# [Work item]
Transcribe the following records in full, exactly as shown.

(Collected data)
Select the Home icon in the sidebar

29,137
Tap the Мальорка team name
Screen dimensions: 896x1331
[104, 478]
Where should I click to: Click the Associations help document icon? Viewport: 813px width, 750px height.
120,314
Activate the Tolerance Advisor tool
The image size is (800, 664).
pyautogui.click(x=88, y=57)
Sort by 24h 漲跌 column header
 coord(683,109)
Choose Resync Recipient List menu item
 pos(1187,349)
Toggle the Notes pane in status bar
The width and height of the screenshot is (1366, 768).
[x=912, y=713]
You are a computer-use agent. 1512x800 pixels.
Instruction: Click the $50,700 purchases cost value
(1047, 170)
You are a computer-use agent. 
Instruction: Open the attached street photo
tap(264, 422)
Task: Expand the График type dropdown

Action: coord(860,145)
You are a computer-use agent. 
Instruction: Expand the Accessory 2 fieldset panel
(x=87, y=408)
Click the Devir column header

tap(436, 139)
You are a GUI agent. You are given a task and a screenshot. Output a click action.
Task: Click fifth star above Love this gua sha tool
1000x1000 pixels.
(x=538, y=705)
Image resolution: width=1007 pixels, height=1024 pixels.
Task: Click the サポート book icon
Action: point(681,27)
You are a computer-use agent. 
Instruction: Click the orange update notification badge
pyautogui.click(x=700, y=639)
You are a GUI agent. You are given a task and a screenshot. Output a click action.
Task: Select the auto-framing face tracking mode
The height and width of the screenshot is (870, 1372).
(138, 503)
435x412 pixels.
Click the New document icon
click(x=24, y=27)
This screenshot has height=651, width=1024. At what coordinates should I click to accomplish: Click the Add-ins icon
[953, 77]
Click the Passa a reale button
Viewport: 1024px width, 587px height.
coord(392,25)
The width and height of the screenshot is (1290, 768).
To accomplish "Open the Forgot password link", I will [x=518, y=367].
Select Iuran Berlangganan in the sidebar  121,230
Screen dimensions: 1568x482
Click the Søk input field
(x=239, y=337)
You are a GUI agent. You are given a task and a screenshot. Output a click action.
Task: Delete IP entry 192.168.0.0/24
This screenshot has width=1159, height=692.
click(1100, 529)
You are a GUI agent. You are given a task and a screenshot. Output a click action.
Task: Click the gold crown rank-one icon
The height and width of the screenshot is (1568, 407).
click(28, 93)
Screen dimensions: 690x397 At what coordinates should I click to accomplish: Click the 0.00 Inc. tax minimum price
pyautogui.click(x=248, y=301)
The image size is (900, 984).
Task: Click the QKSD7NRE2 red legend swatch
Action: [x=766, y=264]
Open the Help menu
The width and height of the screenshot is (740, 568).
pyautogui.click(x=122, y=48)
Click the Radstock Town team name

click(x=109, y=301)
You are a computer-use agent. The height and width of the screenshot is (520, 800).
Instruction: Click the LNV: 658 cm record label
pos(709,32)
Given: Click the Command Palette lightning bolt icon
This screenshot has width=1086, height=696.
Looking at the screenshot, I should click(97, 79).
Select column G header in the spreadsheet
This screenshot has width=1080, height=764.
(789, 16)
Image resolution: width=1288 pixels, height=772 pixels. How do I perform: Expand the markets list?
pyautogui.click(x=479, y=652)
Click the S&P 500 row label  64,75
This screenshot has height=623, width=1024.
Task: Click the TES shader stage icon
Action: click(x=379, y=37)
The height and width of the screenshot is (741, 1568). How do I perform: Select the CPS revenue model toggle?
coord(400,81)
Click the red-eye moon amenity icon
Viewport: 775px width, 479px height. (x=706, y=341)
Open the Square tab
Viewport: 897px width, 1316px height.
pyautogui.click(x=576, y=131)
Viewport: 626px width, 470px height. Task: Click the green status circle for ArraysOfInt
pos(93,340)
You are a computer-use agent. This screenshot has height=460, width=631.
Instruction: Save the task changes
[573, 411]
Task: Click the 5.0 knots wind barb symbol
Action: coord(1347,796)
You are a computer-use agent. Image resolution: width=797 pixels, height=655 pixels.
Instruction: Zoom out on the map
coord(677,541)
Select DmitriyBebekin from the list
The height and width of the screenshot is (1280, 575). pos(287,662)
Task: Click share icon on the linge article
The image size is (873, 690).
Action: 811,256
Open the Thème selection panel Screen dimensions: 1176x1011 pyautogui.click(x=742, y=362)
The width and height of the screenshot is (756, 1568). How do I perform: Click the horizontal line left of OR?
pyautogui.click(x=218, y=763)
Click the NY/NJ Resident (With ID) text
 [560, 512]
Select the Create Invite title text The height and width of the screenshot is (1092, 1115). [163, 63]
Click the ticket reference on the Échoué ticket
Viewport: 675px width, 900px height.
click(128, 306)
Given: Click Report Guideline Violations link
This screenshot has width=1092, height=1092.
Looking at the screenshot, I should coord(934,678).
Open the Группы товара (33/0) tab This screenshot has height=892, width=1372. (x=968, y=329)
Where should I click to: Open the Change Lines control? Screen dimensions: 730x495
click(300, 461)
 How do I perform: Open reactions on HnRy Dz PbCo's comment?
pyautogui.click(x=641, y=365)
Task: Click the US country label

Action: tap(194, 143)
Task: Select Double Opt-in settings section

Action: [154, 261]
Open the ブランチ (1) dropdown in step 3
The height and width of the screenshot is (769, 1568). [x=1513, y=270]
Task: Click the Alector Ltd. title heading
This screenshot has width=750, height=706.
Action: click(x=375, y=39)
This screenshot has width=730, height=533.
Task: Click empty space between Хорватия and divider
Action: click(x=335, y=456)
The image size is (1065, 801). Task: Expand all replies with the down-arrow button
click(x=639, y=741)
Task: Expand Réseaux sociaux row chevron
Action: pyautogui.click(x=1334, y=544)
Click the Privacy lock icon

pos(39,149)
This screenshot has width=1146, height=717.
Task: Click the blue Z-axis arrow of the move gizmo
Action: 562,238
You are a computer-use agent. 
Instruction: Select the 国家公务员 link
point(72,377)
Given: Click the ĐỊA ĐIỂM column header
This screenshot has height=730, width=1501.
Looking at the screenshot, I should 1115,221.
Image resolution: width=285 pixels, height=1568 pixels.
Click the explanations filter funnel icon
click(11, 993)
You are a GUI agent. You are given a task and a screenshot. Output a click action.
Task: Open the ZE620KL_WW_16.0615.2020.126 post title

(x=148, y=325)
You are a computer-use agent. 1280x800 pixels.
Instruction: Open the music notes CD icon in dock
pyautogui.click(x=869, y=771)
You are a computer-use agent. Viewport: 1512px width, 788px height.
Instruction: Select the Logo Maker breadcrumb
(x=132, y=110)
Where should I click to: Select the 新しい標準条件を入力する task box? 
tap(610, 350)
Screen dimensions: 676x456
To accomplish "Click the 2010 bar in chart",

# [Exercise solution]
Select the Home icon in the sidebar

29,137
Tap the Мальорка team name
Screen dimensions: 896x1331
[104, 478]
Where should I click to: Click the Associations help document icon? Viewport: 813px width, 750px height.
120,314
Activate the Tolerance Advisor tool
The image size is (800, 664).
pyautogui.click(x=88, y=57)
Sort by 24h 漲跌 column header
 coord(683,109)
Choose Resync Recipient List menu item
 pos(1187,349)
Toggle the Notes pane in status bar
The width and height of the screenshot is (1366, 768).
[x=912, y=713]
You are a computer-use agent. 1512x800 pixels.
Instruction: Click the $50,700 purchases cost value
(1047, 170)
You are a computer-use agent. 
Instruction: Open the attached street photo
tap(264, 422)
Task: Expand the График type dropdown

Action: coord(860,145)
You are a computer-use agent. 
Instruction: Expand the Accessory 2 fieldset panel
(x=87, y=408)
Click the Devir column header

tap(436, 139)
You are a GUI agent. You are given a task and a screenshot. Output a click action.
Task: Click fifth star above Love this gua sha tool
1000x1000 pixels.
(x=538, y=705)
Image resolution: width=1007 pixels, height=1024 pixels.
Task: Click the サポート book icon
Action: point(681,27)
You are a computer-use agent. 
Instruction: Click the orange update notification badge
pyautogui.click(x=700, y=639)
You are a GUI agent. You are given a task and a screenshot. Output a click action.
Task: Select the auto-framing face tracking mode
The height and width of the screenshot is (870, 1372).
(138, 503)
435x412 pixels.
Click the New document icon
click(x=24, y=27)
This screenshot has height=651, width=1024. At what coordinates should I click to accomplish: Click the Add-ins icon
[953, 77]
Click the Passa a reale button
Viewport: 1024px width, 587px height.
coord(392,25)
The width and height of the screenshot is (1290, 768).
To accomplish "Open the Forgot password link", I will [x=518, y=367].
Select Iuran Berlangganan in the sidebar  121,230
Screen dimensions: 1568x482
Click the Søk input field
(x=239, y=337)
You are a GUI agent. You are given a task and a screenshot. Output a click action.
Task: Delete IP entry 192.168.0.0/24
This screenshot has width=1159, height=692.
click(1100, 529)
You are a GUI agent. You are given a task and a screenshot. Output a click action.
Task: Click the gold crown rank-one icon
The height and width of the screenshot is (1568, 407).
click(28, 93)
Screen dimensions: 690x397 At what coordinates should I click to accomplish: Click the 0.00 Inc. tax minimum price
pyautogui.click(x=248, y=301)
The image size is (900, 984).
Task: Click the QKSD7NRE2 red legend swatch
Action: [x=766, y=264]
Open the Help menu
The width and height of the screenshot is (740, 568).
pyautogui.click(x=122, y=48)
Click the Radstock Town team name

click(x=109, y=301)
You are a computer-use agent. The height and width of the screenshot is (520, 800).
Instruction: Click the LNV: 658 cm record label
pos(709,32)
Given: Click the Command Palette lightning bolt icon
This screenshot has width=1086, height=696.
Looking at the screenshot, I should click(97, 79).
Select column G header in the spreadsheet
This screenshot has width=1080, height=764.
(789, 16)
Image resolution: width=1288 pixels, height=772 pixels. How do I perform: Expand the markets list?
pyautogui.click(x=479, y=652)
Click the S&P 500 row label  64,75
This screenshot has height=623, width=1024.
Task: Click the TES shader stage icon
Action: click(x=379, y=37)
The height and width of the screenshot is (741, 1568). How do I perform: Select the CPS revenue model toggle?
coord(400,81)
Click the red-eye moon amenity icon
Viewport: 775px width, 479px height. (x=706, y=341)
Open the Square tab
Viewport: 897px width, 1316px height.
pyautogui.click(x=576, y=131)
Viewport: 626px width, 470px height. Task: Click the green status circle for ArraysOfInt
pos(93,340)
You are a computer-use agent. This screenshot has height=460, width=631.
Instruction: Save the task changes
[573, 411]
Task: Click the 5.0 knots wind barb symbol
Action: coord(1347,796)
You are a computer-use agent. Image resolution: width=797 pixels, height=655 pixels.
Instruction: Zoom out on the map
coord(677,541)
Select DmitriyBebekin from the list
The height and width of the screenshot is (1280, 575). pos(287,662)
Task: Click share icon on the linge article
The image size is (873, 690).
Action: 811,256
Open the Thème selection panel Screen dimensions: 1176x1011 pyautogui.click(x=742, y=362)
The width and height of the screenshot is (756, 1568). How do I perform: Click the horizontal line left of OR?
pyautogui.click(x=218, y=763)
Click the NY/NJ Resident (With ID) text
 [560, 512]
Select the Create Invite title text The height and width of the screenshot is (1092, 1115). [163, 63]
Click the ticket reference on the Échoué ticket
Viewport: 675px width, 900px height.
click(128, 306)
Given: Click Report Guideline Violations link
This screenshot has width=1092, height=1092.
Looking at the screenshot, I should coord(934,678).
Open the Группы товара (33/0) tab This screenshot has height=892, width=1372. (x=968, y=329)
Where should I click to: Open the Change Lines control? Screen dimensions: 730x495
click(300, 461)
 How do I perform: Open reactions on HnRy Dz PbCo's comment?
pyautogui.click(x=641, y=365)
Task: Click the US country label

Action: tap(194, 143)
Task: Select Double Opt-in settings section

Action: [154, 261]
Open the ブランチ (1) dropdown in step 3
The height and width of the screenshot is (769, 1568). [x=1513, y=270]
Task: Click the Alector Ltd. title heading
This screenshot has width=750, height=706.
Action: click(x=375, y=39)
This screenshot has width=730, height=533.
Task: Click empty space between Хорватия and divider
Action: click(x=335, y=456)
The image size is (1065, 801). Task: Expand all replies with the down-arrow button
click(x=639, y=741)
Task: Expand Réseaux sociaux row chevron
Action: pyautogui.click(x=1334, y=544)
Click the Privacy lock icon

pos(39,149)
This screenshot has width=1146, height=717.
Task: Click the blue Z-axis arrow of the move gizmo
Action: 562,238
You are a computer-use agent. 
Instruction: Select the 国家公务员 link
point(72,377)
Given: Click the ĐỊA ĐIỂM column header
This screenshot has height=730, width=1501.
Looking at the screenshot, I should 1115,221.
Image resolution: width=285 pixels, height=1568 pixels.
Click the explanations filter funnel icon
click(11, 993)
You are a GUI agent. You are given a task and a screenshot. Output a click action.
Task: Open the ZE620KL_WW_16.0615.2020.126 post title

(x=148, y=325)
You are a computer-use agent. 1280x800 pixels.
Instruction: Open the music notes CD icon in dock
pyautogui.click(x=869, y=771)
You are a computer-use agent. Viewport: 1512px width, 788px height.
Instruction: Select the Logo Maker breadcrumb
(x=132, y=110)
Where should I click to: Select the 新しい標準条件を入力する task box? 
tap(610, 350)
Screen dimensions: 676x456
To accomplish "Click the 2010 bar in chart",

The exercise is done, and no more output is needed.